To defend against rainbow tables, the crypto implementer should add random “salt” data to the plain text before hashing, then store that plain text salt with the resulting hash. When you need to compare against the stored hash, you programmatically read the plain text salt, combine with the input plain text, hash, then compare to the saved hash. Sure an attacker that compromises the stored data would have access to the salt too, but they would still have to go through the trouble of calculating the hash value for every possible plain text + salt. The whole benefit of a rainbow table is out the window. Additionally, two identical plain texts will result in different hashes due to having different salt data applied which protects against frequency analysis.
If you’re dealing with limited key space such as credit card PANs, brute forcing is still a valid concern even without salt. The common way to defeat brute force guessing is to make it computationally expensive. “Iterations” involve hashing the plain text, then repeatedly hashing the hash. 2,000 iterations is a default used by many implementations out there. Attackers trying to brute force are slowed down to 1/2,000th their original speed.

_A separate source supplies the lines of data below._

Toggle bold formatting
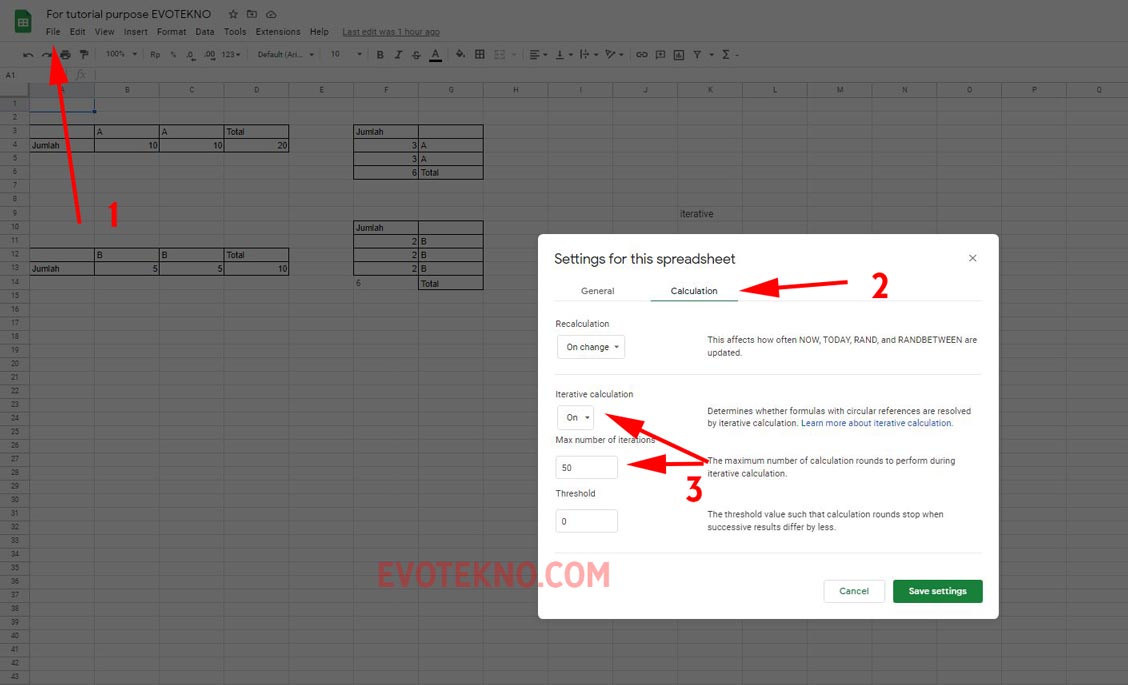1128x685 pixels. tap(380, 55)
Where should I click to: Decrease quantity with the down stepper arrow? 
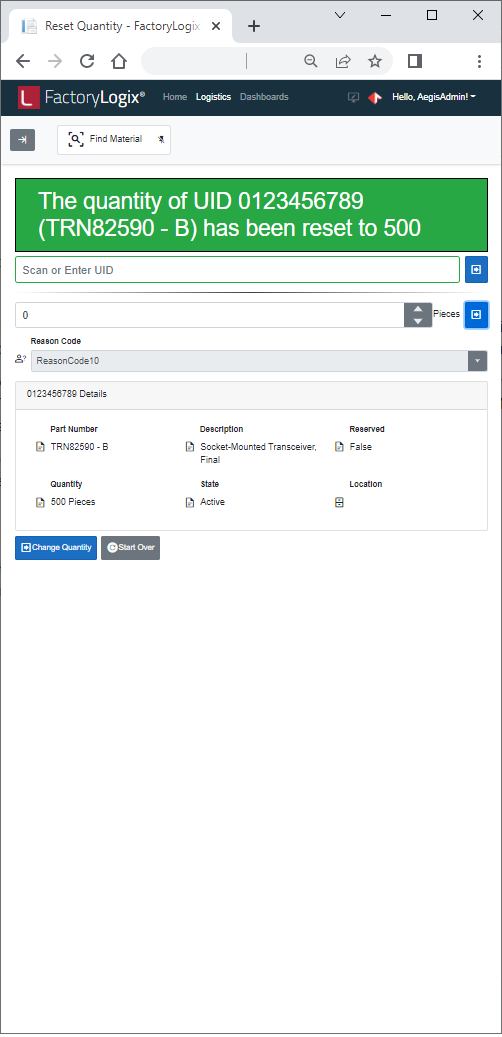click(x=418, y=321)
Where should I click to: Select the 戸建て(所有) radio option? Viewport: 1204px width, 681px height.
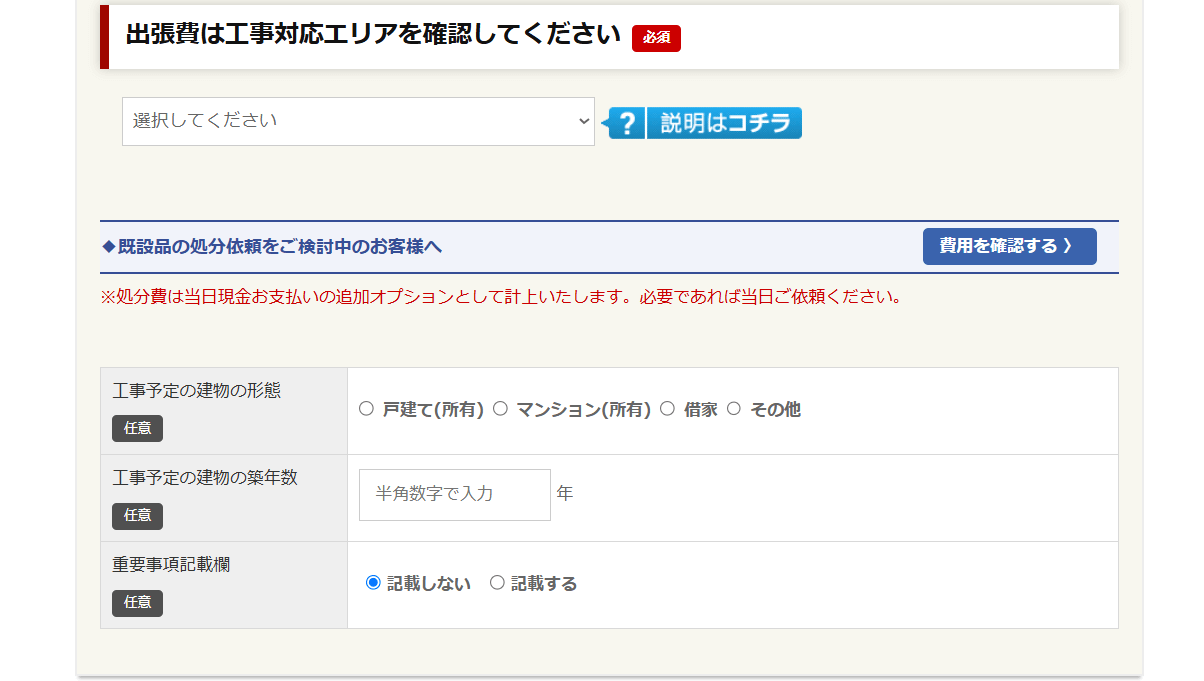point(366,409)
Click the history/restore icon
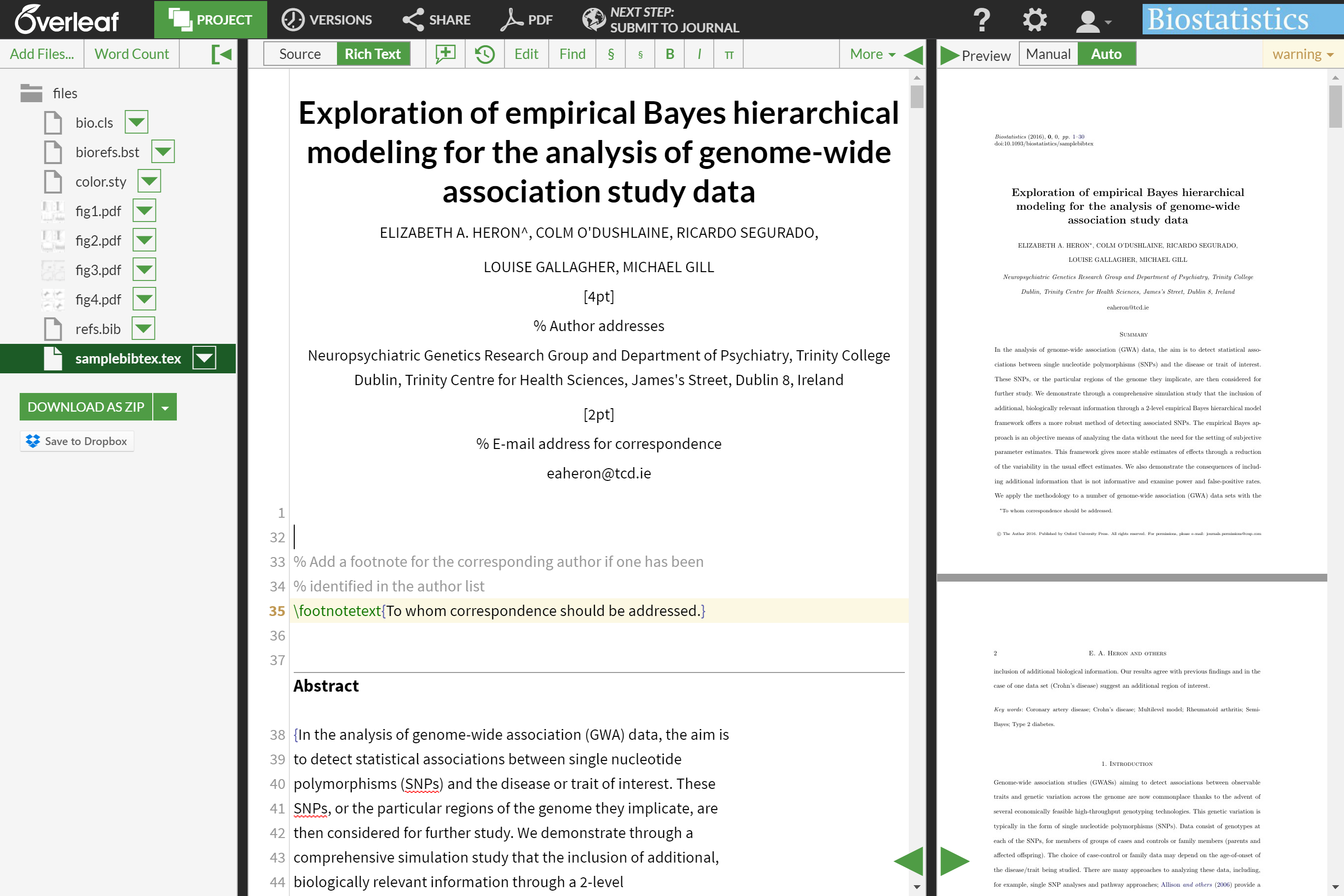Viewport: 1344px width, 896px height. tap(484, 54)
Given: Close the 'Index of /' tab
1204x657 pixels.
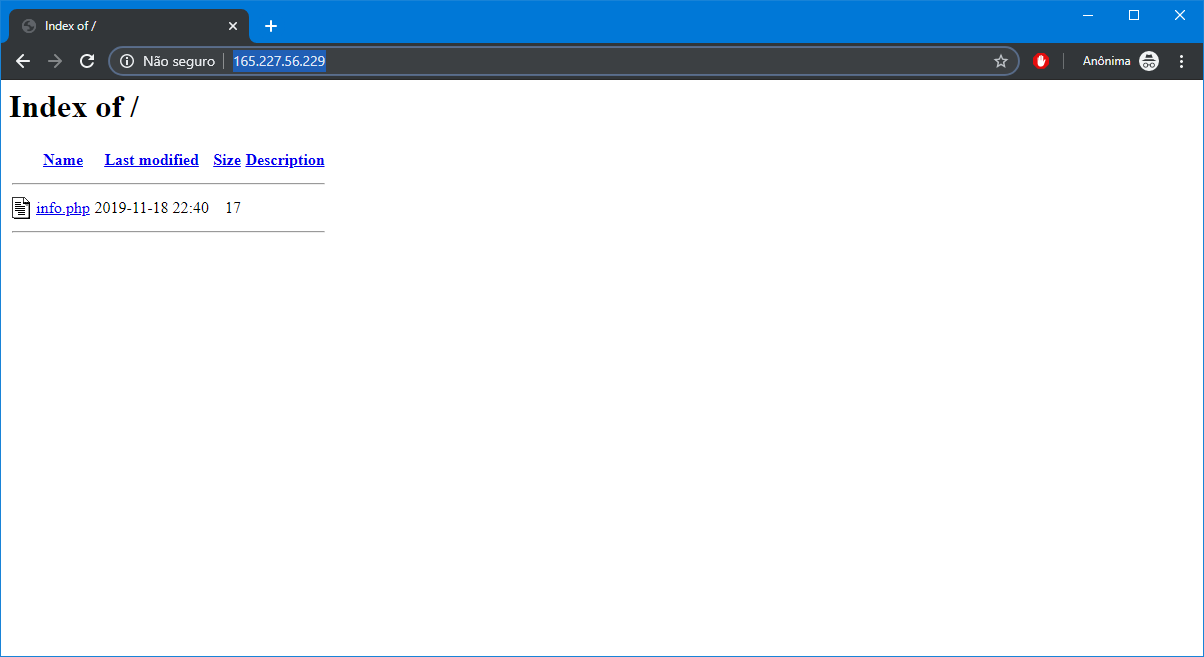Looking at the screenshot, I should 233,26.
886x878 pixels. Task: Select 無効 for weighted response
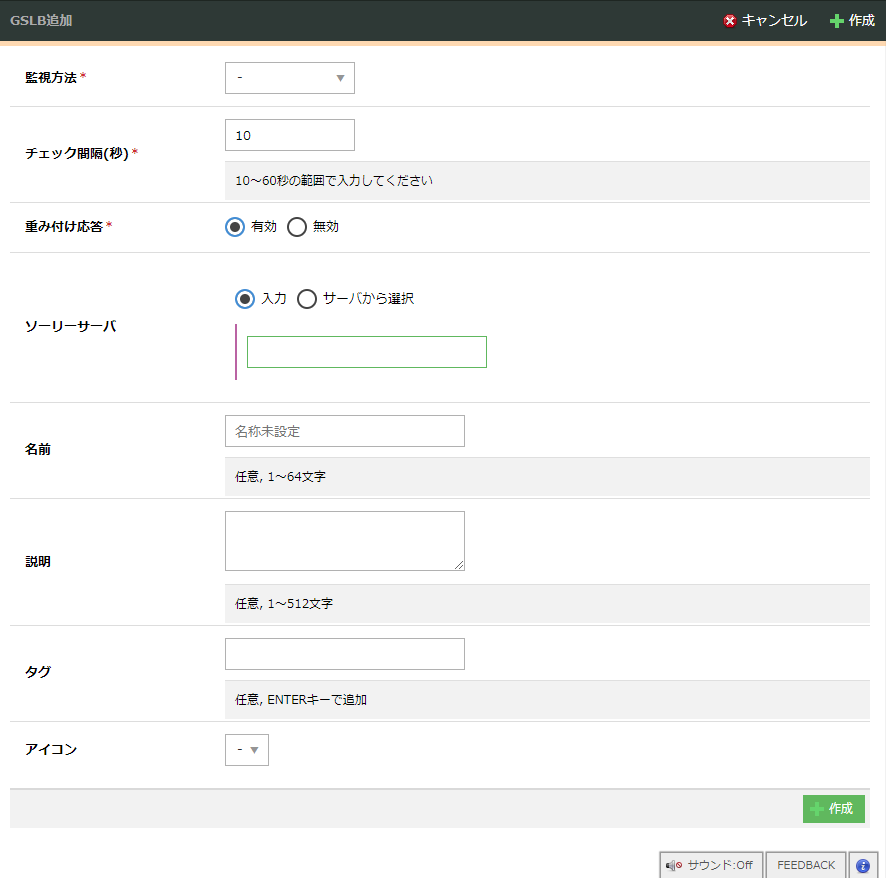pyautogui.click(x=297, y=227)
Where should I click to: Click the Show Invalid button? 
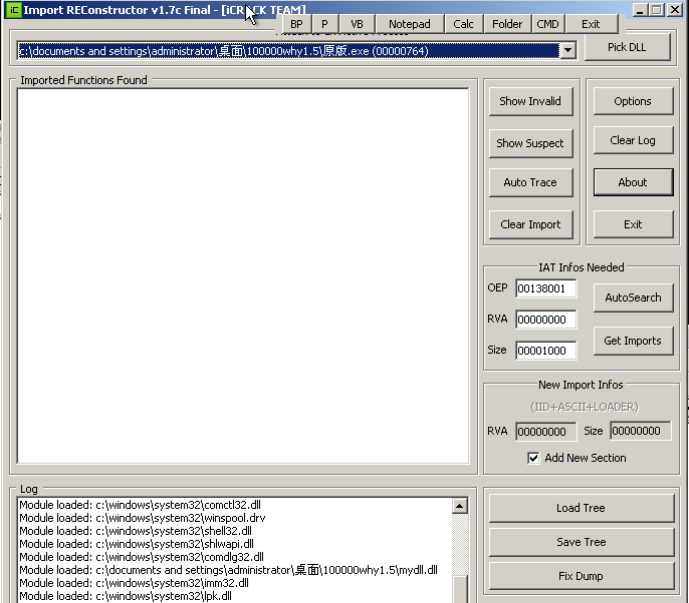pyautogui.click(x=530, y=101)
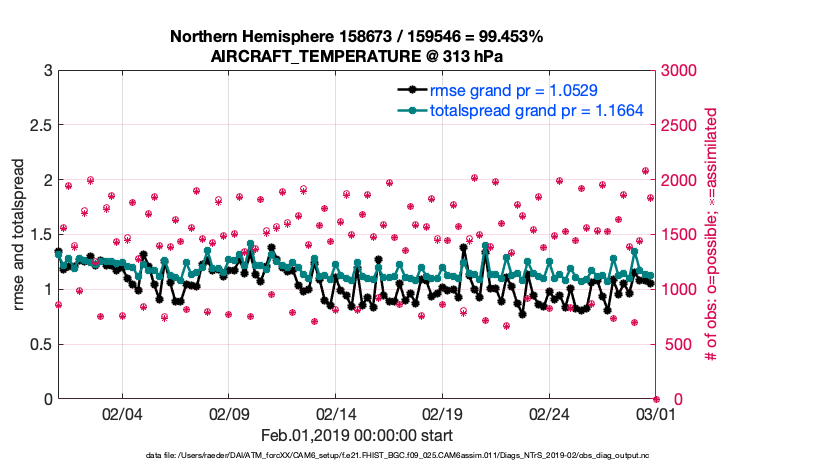Click the 02/19 date tick label
Screen dimensions: 830x470
coord(442,415)
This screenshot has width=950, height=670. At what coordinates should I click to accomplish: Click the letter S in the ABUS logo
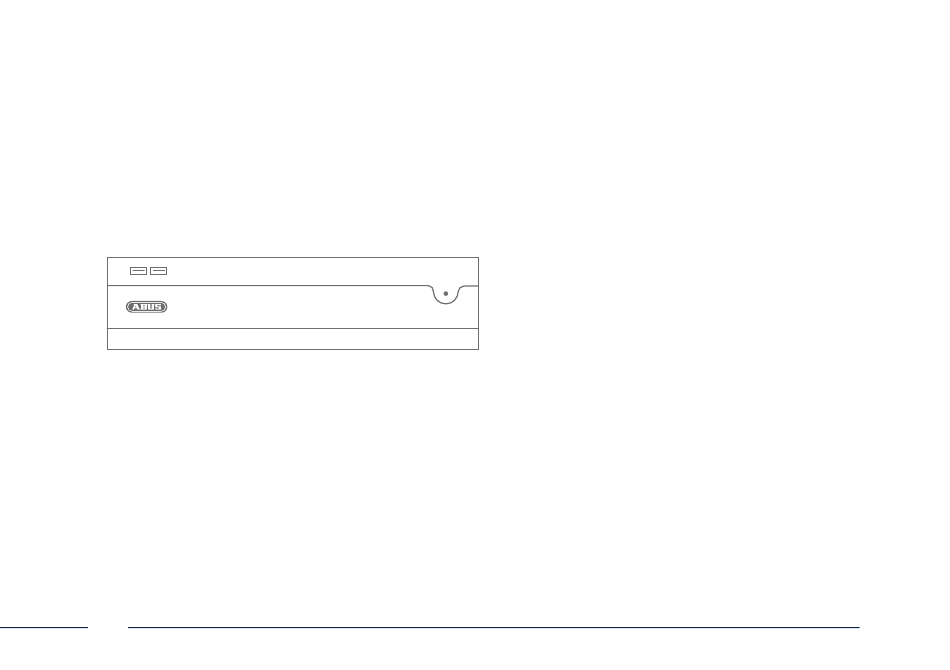[x=159, y=307]
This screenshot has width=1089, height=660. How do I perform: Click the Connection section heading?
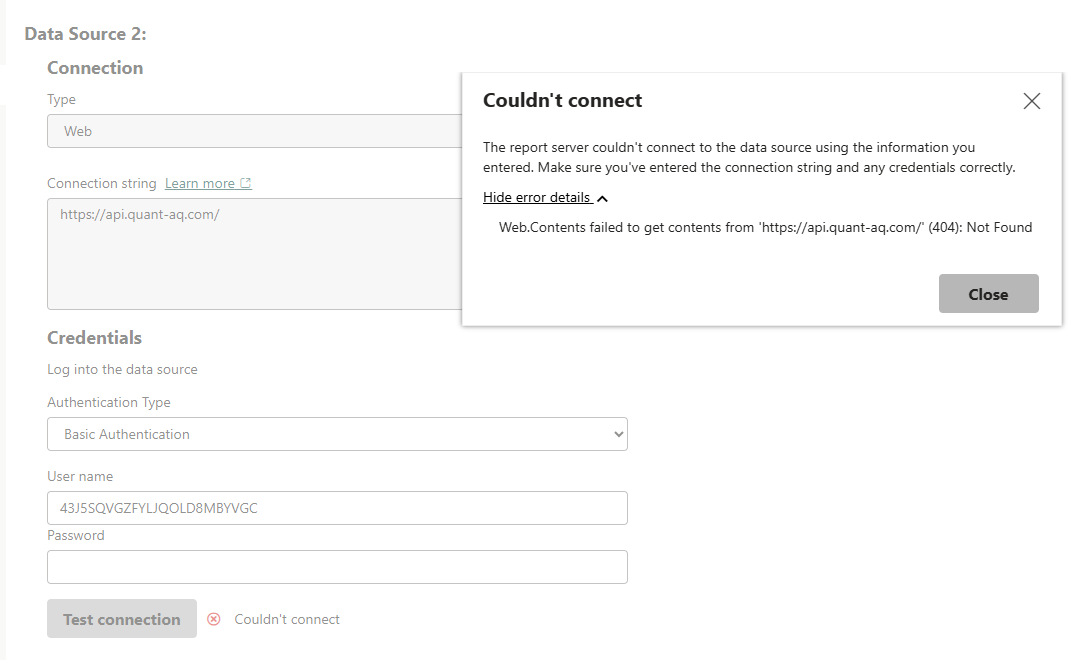pyautogui.click(x=95, y=68)
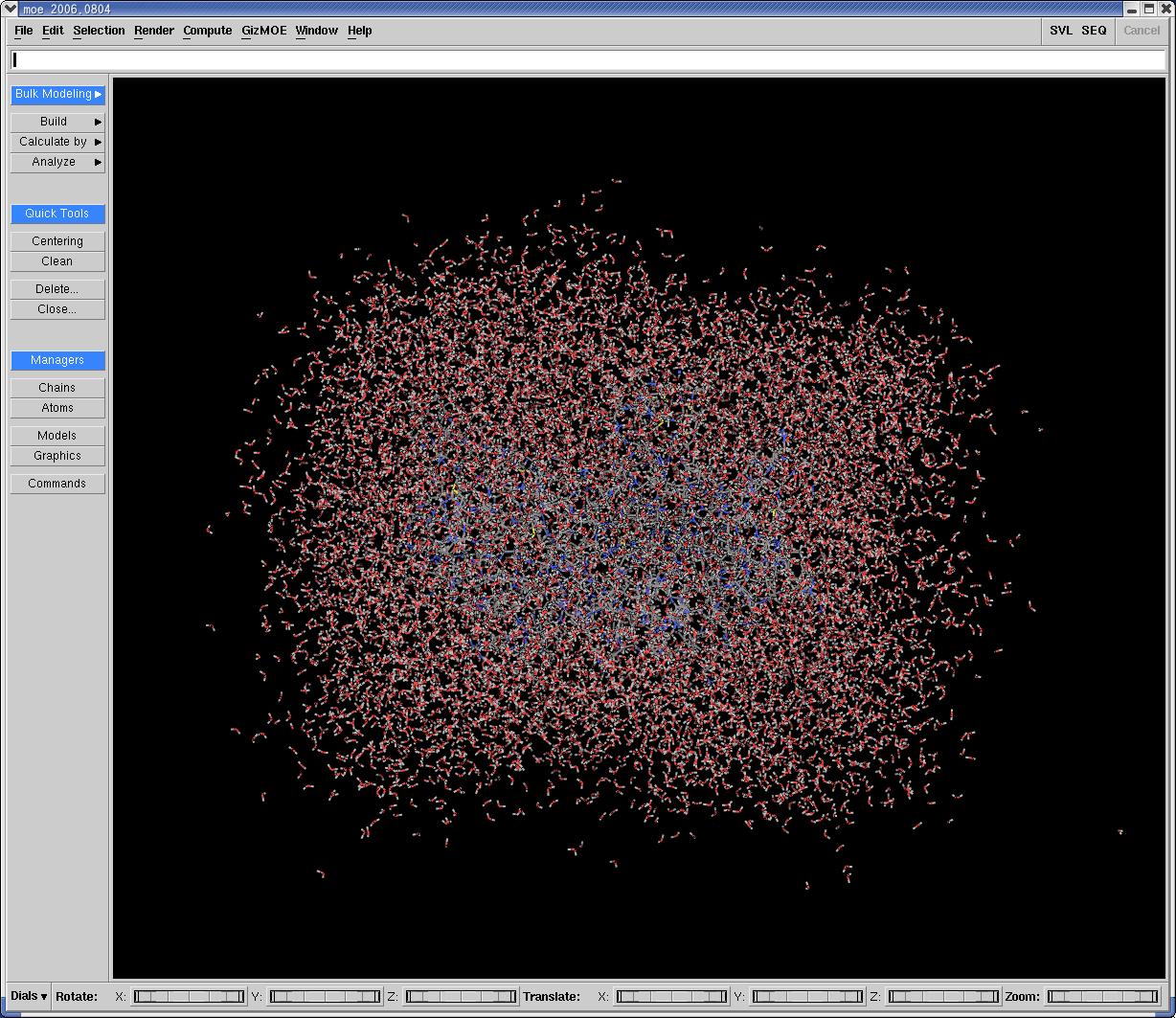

It is a common myth that MD5 is broken. MD2 and newer and all the SHA family are not broken in a sense that figuring out the plain text is easier. “Collisions” naturally occur with any algorithm since the number of possible values is limited to the size of the hash. If a data is one bit larger than the size of the hash, there is room for 2 plain text values that produce the same hash. An attacker ideally has to brute force guess to find one and in a hash keyspace, it’s computationally improbable to do. The weakness with MD5 and older algorithms is that there’s methods found that make it easier than chance to find a collision. The danger in this is that it’s now possible for attackers to create malicious data or assume identity of the data it’s pretending to be. Integrity is lost. A while back, someone used a bunch of PS3s for their GPU power to exploit the MD5 weakness and create a working fake Certificate Authority certificate that produced the same MD5 hash of the real one. Another possible attack is that a malicious exe could be created with the same MD5 hash as a whitelisted exe it’s replacing. software that looks at file MD5 hashes to determine if they’re trusted would be fooled. As you can see, collisions have nothing to do with figuring out the plain text. Sure someone could find a collision, but in the case of a PAN, that’s going to look nothing like a credit card number and it’d actually be more work to find the collision than it would be to brute force guess the original plain text. In the case of finding a collision to the password, same thing applies.
For the record, WEP was not broken due to an insecure algorithm. It was broken because of an insecure implementation like any other crypto that gets hacked. From Wikipedia, “The way the IV was used also opened WEP to a related key attack. For a 24-bit IV, there is a 50% probability the same IV will repeat after 5000 packets.”
End result is that for PAN hashing, salt and iteration count is more important than algorithm selection. And if an attacker is in your systems, none of this really matters much since they’ll be getting card data as it’s floating in RAM.
Personally, I wish people would spend as much time analyzing their security policies and procedures as they spend analyzing interpretation of each technical PCI DSS requirement.